На долю секунды обе багровые дуги управляющих нитей перекрестились, сошлись в точке прицела.
«Бей!»…
Ветер мгновенно срывает с губ приказ, машинально продублированный вслух, и уносит прочь. Кольцо невидимых пальцев вокруг моего запястья сжимается в ответ, и через меня бьет чужая сила… Точно в прицел, в схождение двух дуг… Сверкающая, искристая, пахнущая мятой и снегом, выжигающая раскаленным добела металлом и леденящая студеным горным потоком… Чужая и одновременно знакомая, как давнее воспоминание…
В перекрестье багровых дуг распустился ослепительный цветок. Управляющие нити разом лопнули. Безумный ликующий рев обрушился на нас, оглушил, забивая уши рокотом и воем. Казалось, что смерч застыл на долю мгновения, а затем принялся вращаться в обратную сторону, теряя куски своей плоти. Воздух вперемешку с землей взбили гигантским миксером. В глотке запершило от трухи, и мучительный кашель вывернул наизнанку. Судорожно вцепившись в скользкое от пыли железо, я пытался удержать равновесие, глотая новые порции мутной взвеси. Меня неожиданно сильно рвануло внутрь машины за мгновение до того, как тяжелый «кентавр» подхватило и проволокло по воздуху шагов на двадцать.
Хрясь!.. Бум!.. Затрещали отчаянно рессоры… Захлебнулся и затих двигатель.
Навалилась тишина.
– А вот не зря продавец советовал мне «кентавр»… – охрипло пробормотал Герайд, с усилием разжимая пальцы, вцепившиеся в руль. – Терпеливая, сказал, техника…
Оседали тучи пыли. С глухим шорохом сыпались мелкие комья, выдранные с корнем пучки травы и разнообразный мусор. С грохотом рухнула на капот и скользнула вниз доска с залихватски торчащим здоровенным гвоздем. Заднее стекло помутнело и наполовину раскрошилось; через дыру в нем можно было увидеть взъерошенное поле, обломки одинокого сарая и планер, на бреющем полете уходящий к дороге… А еще автомобиль, неторопливо объезжающий свежеобразованную рытвину (кажется, это был тот же самый, что и на шоссе).
– И вон там, – шепотом подсказала Ксения, кивнув в сторону оврага.

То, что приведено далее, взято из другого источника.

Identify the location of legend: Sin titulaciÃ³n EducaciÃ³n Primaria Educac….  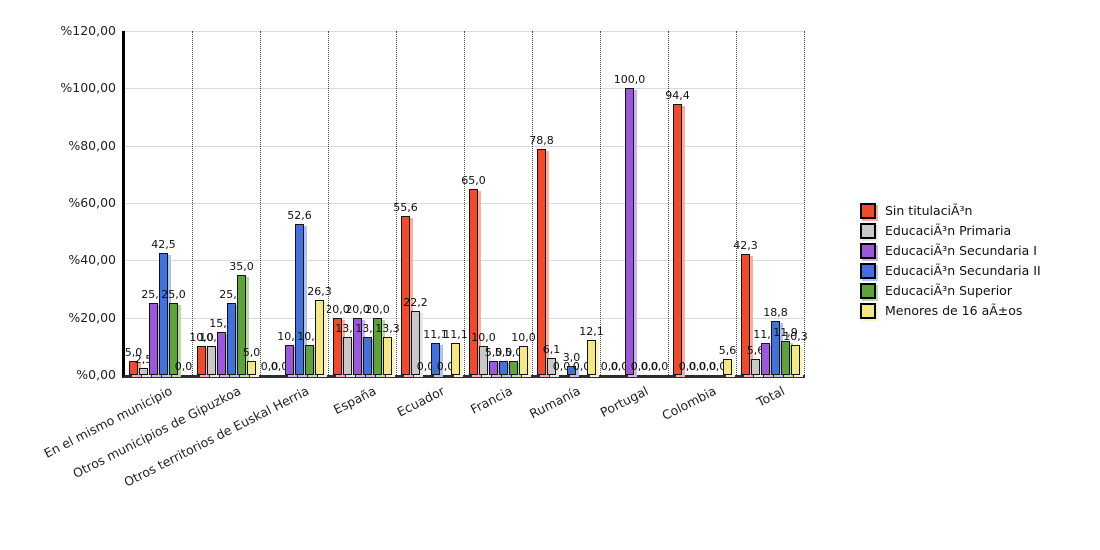
(950, 261).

Оттуда не спеша поднималась стайка бумажных змеев.
И мы понеслись дальше. «Кентавр» и впрямь оказался терпеливой и упорной скотинкой. Прыгал по ухабам, скрипя всеми членами, пыхтел перегревшимся двигателем, но разваливаться не спешил.

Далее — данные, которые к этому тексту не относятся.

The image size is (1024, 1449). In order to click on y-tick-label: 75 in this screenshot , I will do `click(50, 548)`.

То, что издалека показалось мне сизым или серым лесом на севере, при сближении превратилось в плантацию «русалочьей пряжи». Зараженные паразитом деревья – черные, высохшие, покрытые длинными клочьями белесых и серебристых волокон, – высились правильными, искусственно выпрямленными рядами. И подлесок почти отсутствовал. Так что «кентавру» даже не пришлось искать дорогу. Мы просто втиснулись между стволами и помчались по упругой болотистой земле… Впрочем, это сильно сказано. На самом деле – поползли, периодически съезжая в промоины. Автомобиль преследователей упорно держался на хвосте, порядком действуя на нервы.